What is the price of second-hand houses in Beijing?

So how much does it cost to buy a second-hand house in Beijing? Then we analyzed the price of second-hand housing, and we can see from the chart that the total price is in the range of 300-5 million, accounting for 35.9%. The proportion of 50-8 million is 26.54%. Those under 3 million accounted for 19.54%.

The code is as follows:

Bins= [74,300,500,800,1000, 8299] bins_label = ['3 million and below', '300-5 million', '500-8 million', '800-10 million', 'over 10 million'] # New fields df_all ['price_cut'] = pd.cut (df_all [' total_price'], bins=bins Labels=bins_label) price_num = df_all.price_cut.value_counts () # data pair data_pair= [list (z) for z in zip (price_num.index.tolist (), price_num.values.tolist ())] # Pie chart pie1 = Pie (init_opts=opts.InitOpts (width='1350px', height='750px')) pie1.add ('', data_pair=data_pair, radius= ['30%','60%'] Rosetype='radius') pie1.set_global_opts (title_opts=opts.TitleOpts (what are the prices of title=' second-hand houses in Beijing?) , legend_opts=opts.LegendOpts (orient='vertical', pos_top='15%', pos_left='2%')) pie1.set_series_opts (label_opts=opts.LabelOpts (formatter= "{b}: {d}%")) pie1.set_colors (['# FF7F0E','# 1F77B4,'# 2CA02C),'# D62728,'# 946C8B']) pie1.render ()

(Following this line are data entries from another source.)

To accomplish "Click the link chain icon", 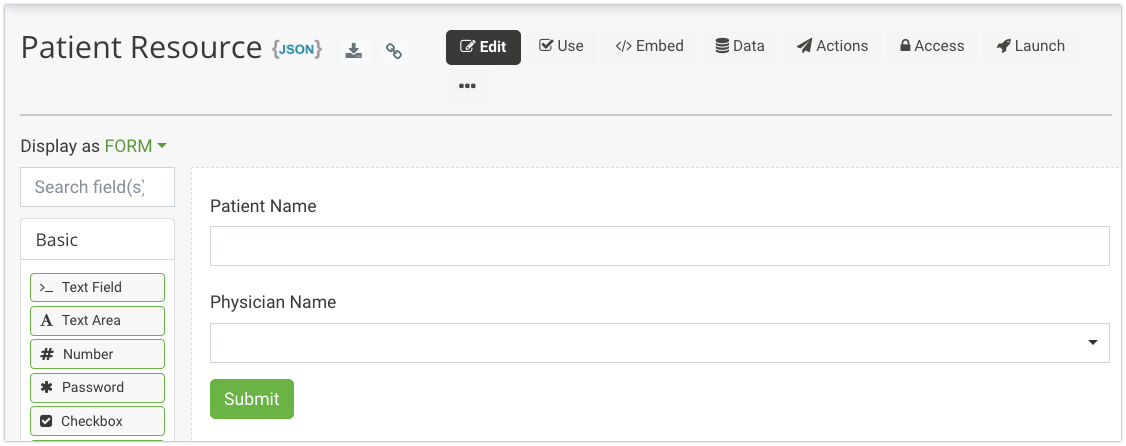I will pyautogui.click(x=394, y=51).
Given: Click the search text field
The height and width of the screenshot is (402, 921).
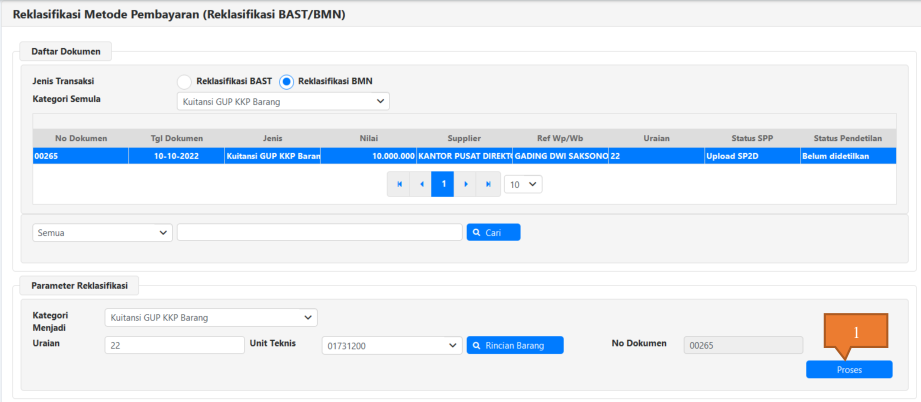Looking at the screenshot, I should coord(319,232).
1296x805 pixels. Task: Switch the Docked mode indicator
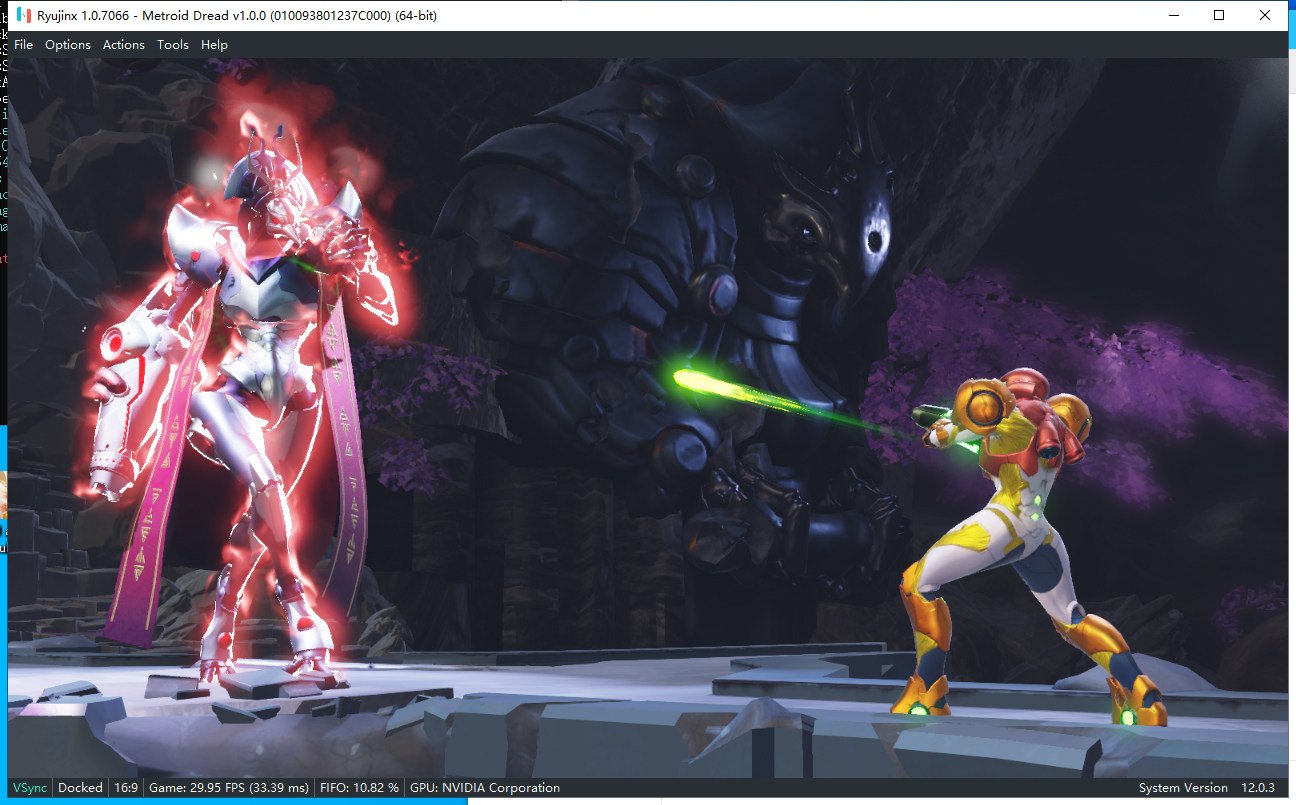click(80, 788)
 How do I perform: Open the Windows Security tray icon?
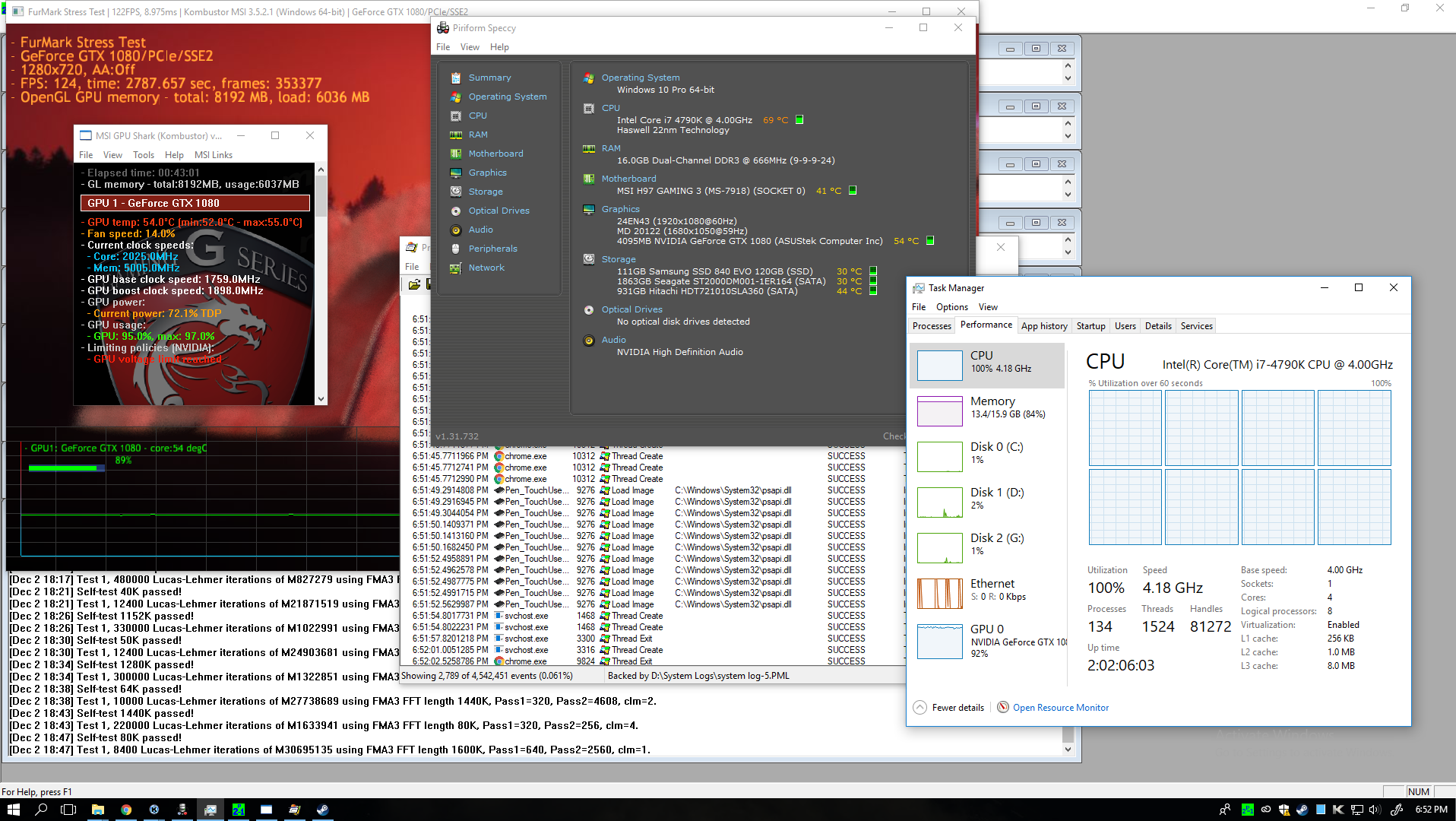click(1283, 810)
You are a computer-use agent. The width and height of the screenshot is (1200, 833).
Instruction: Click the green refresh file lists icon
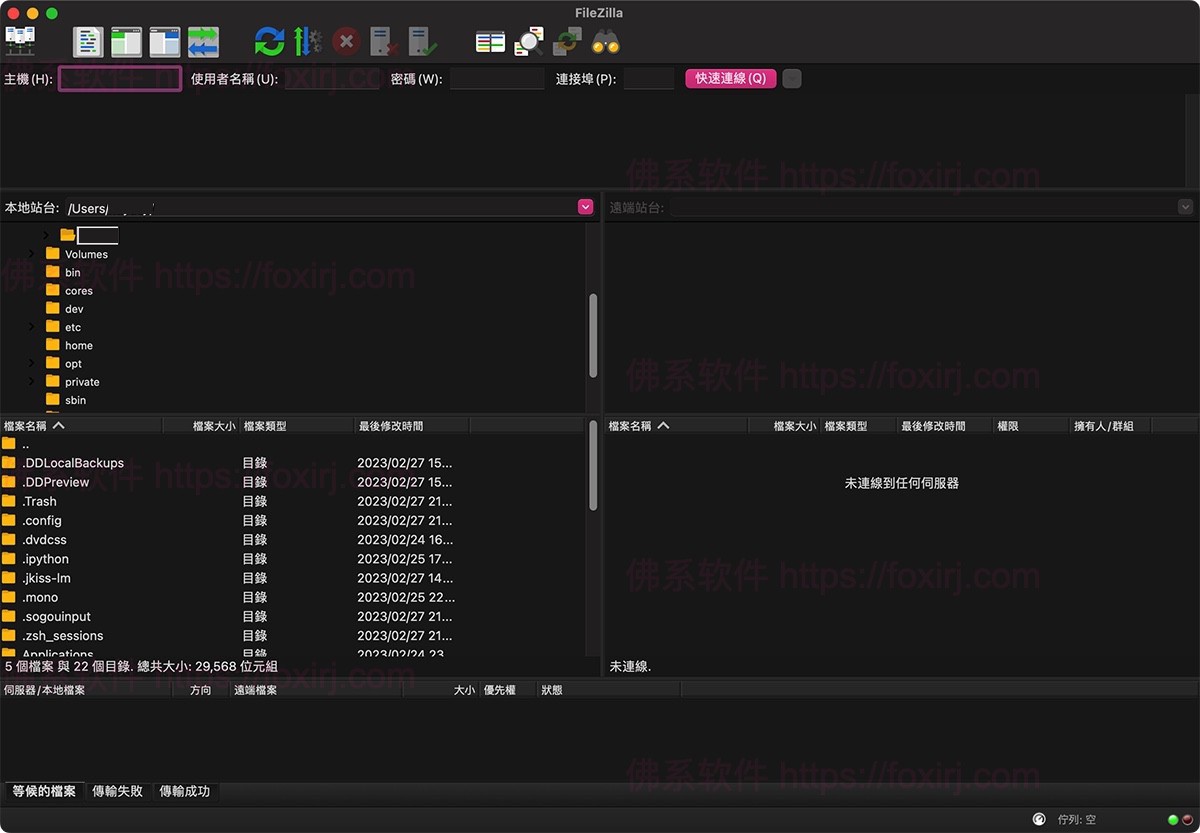click(269, 41)
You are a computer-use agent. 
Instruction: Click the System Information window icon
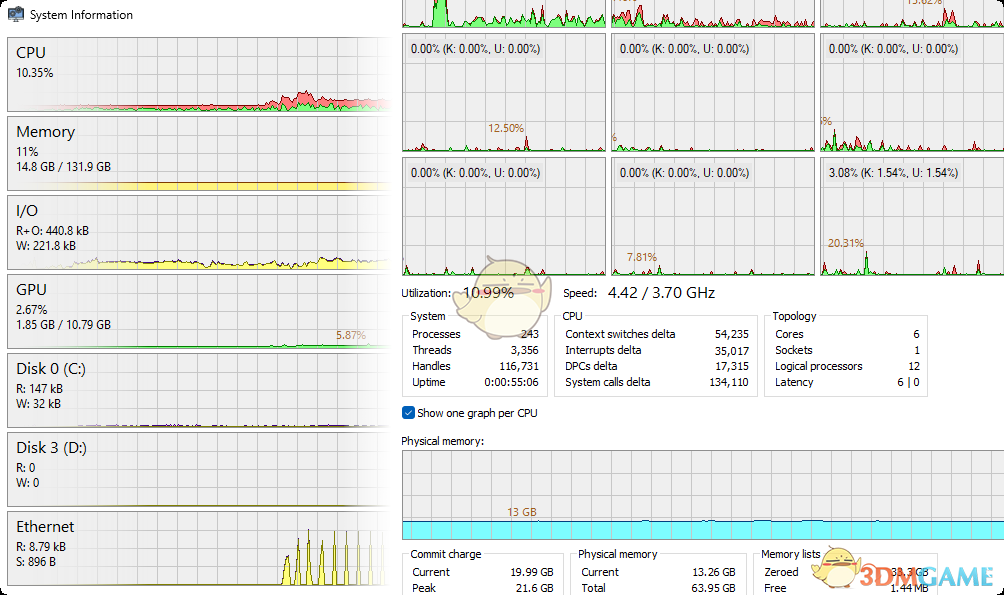(16, 15)
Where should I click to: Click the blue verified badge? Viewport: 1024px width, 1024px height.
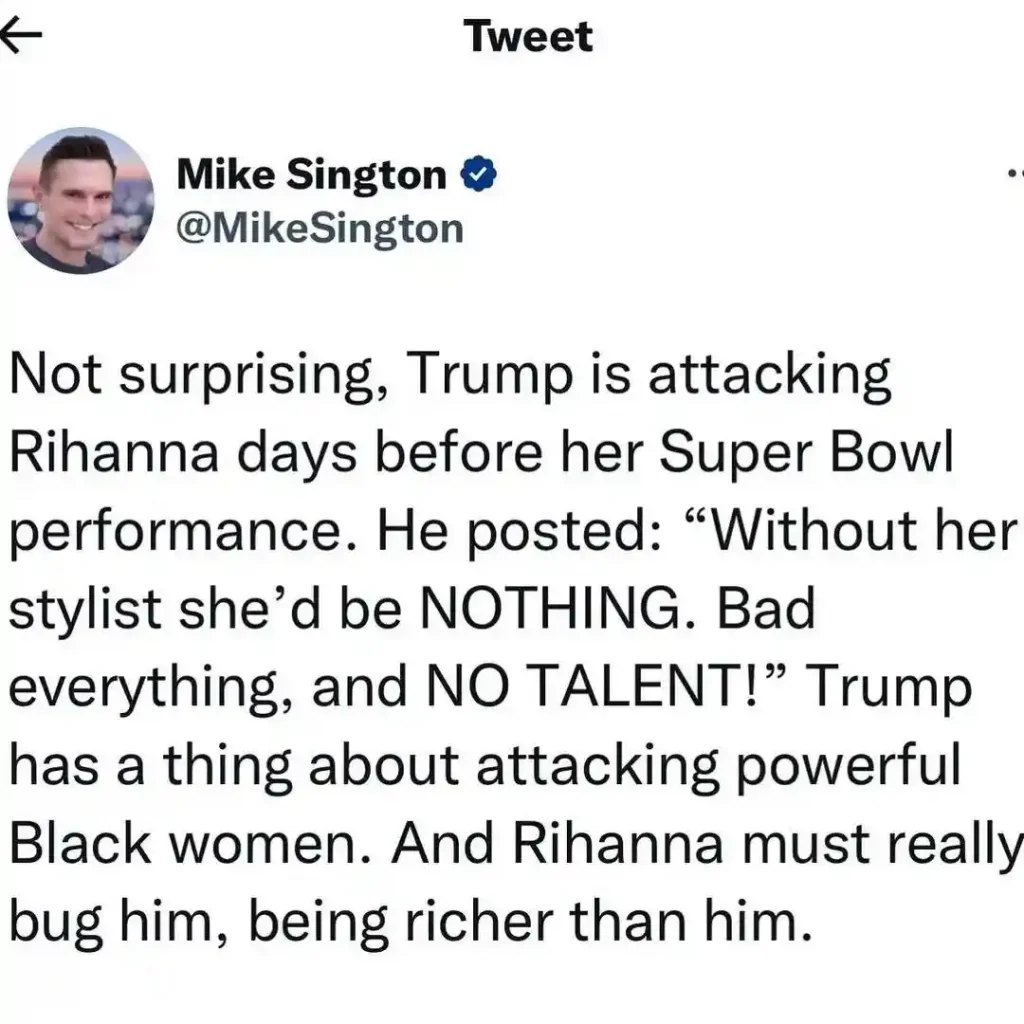pyautogui.click(x=479, y=174)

Age distribution of second-hand houses in Beijing

So how old are these second-hand houses? It can be seen that the largest number of houses are over 20 years old, with 10946 houses accounting for 33.73%, followed by 7835 houses aged 15-20 years, accounting for 24.15%. Only 1441 sets were set within five years, accounting for 4.44%.

Whether it is close to the relationship between subway and housing unit price

In terms of housing orientation, south-facing nature is the most, accounting for 68.97%. The second is east-facing, accounting for 18.25%.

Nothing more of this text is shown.